All of the navigation displayed on the first page does not appear on the second page. No0 new browser window or tab opens - it simply overwrites what is currently displaying in the current window - as I expect it to since it is linking to another page on the same site which by definition in my browser overwrites the current page.
Your visitors decide what opens where - not you - so you have no control over whether they have their browser to use the current tab, open a new tab or open a new window. If you don’t allow for their choice then you end up with a situation like this where your page with all the navigation links has gone and the page now displayed has no links in it.
If you want people to be able to navigate your site then the links should be down either side of the details pages that open from the navigation links on the home page so that people can get from one to another without having to constantly hit the back button in their browser to go back to the one page that has the navigation on it.
No - my browser has JavaScript enabled. The browser is set to open all links to pages from the same site in the same tab and links to different sites are allowed to open a new tab. That’s the default. If I want to open a page differently from that then I would right click and select where to open the new page. I have the default set like that because tI don’t like new browser windows and I try to keep the number of tabs to a minimum.
The browser owner always gets to choose where things open and how the web page has coded it will only apply if the visitor has their browser defaults set to allow it to open that way and they don’t decide to override it at the time of clicking the link.
Where web pages open has nothing to do with whether JavaScript is enabled or not - it depends entirely on your browser settings of what you want the default to be and whether you right click to select to override that default.
Ok, I see, but that is not the case either. If you arrive at a pop-up from one of the main pages, you simply close the pop-up and are still on the main page.
if you arrive at the page directly from the web, in the old pages, at the bottom instead of “Close” tyou have “Please visit our whatever page” and the logo is also a link to the site. The last thing I want is to lose the visitor!
As for the JS disabled, I assume that in that case the “pop-up” which is not a pop-up would not appear and therefore you would not have a problem of navigation.
I find that very strange.

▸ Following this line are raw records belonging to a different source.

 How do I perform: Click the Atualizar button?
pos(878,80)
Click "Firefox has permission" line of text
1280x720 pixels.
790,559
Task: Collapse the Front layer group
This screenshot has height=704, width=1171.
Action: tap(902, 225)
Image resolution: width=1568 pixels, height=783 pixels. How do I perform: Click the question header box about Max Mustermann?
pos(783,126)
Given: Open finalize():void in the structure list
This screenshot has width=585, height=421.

What is causing that in your system? When you press the link for theBarcelona city transportation the pop-up appears but the main page remains underneath! Why does it disappear in your case? I would like to know to see if there is a reason for that.

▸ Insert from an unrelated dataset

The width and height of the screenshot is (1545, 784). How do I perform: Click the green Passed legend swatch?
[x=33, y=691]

I would be interested to know what you get at the bottom of the pop-up IF the main page disappears. Do you get a “Close” or a “Please, visit our barcelona page” ?
In fact, if you open not the Barcelona, but the Punta Cana page which is the newest the brown area at the top is in itself a link.
If I were to close the page then I wouldn’t have the browser open any more and would need to re-open the browser and then navigate back to your site.
Everything is appearing in a single browser window in one tab because my browser is set to NOT open anything in new windows.
Where things open is your visitor’s choice NOT yours. Your page needs to cater for overwriting the prior page even if you expect it to normally open in a new browser window.
I am not seeing your version of the page for direct arrival at the page from elsewhere on the web when I click on the link to go to it from the main page even though my browser does not open it as a popup.
If you want the page to display differently in a popup then you should use media queries to decide what displays in the page based on the viewport width (assuming that if it opens in a popup that the viewport will be a lot smaller). Where your visitors decide NOT to display the page in a popup you need to display all of the navigation so that they can rturn to the previous page without needing to press the back button.
I wonder what percentage of people do that? I can live with 5%, not with 50%!
Could you do me a favour, please? Open http://pintotours.net/Americas/DomRepublic/Punta.php click on the “At the airport” and tell me what you get at the very bottom.“Close” or “Please, visit our Punta Cana page”
If they open as a page they get a different bottom link in the old pages, and two sidebars with plenty of links in the new pages. The old ones are also being updated.
The percentage would be gradually growing as people understand that they can take more control of how their browser works.- I’d expect the percentage of people who change their browser defaults to get the browser working the way they lwant it to will eventually go way above 50% even if it is only a few % now. Anyway there is no way to tell whether it is 0.9% or 90% as nothing gets passed to the server regarding browser settings to allow you to tell how many people have done what with their settings. You just have to cater for what people might have done with the things where the browser gives them the choice.
Your simplest solution to what you are trying to do that will work for everyone regardless of settings is to have one copy of the page with media queries in the CSS that determine what parts of the content are displayed based on the viewport size. When your visitor allows you to open a new window you can control the viewport size and so for that viewport size your CSS can do a display:none for everything except what you want in the popup. If the page is accessed directly or your visitor doesn’t allow a new window to open the viewport is bigger and the CSS doesn’t hide any of the content. Then you have one copy of the page that works both ways and which doesn’t break if your visitors change the settings in THEIR browser.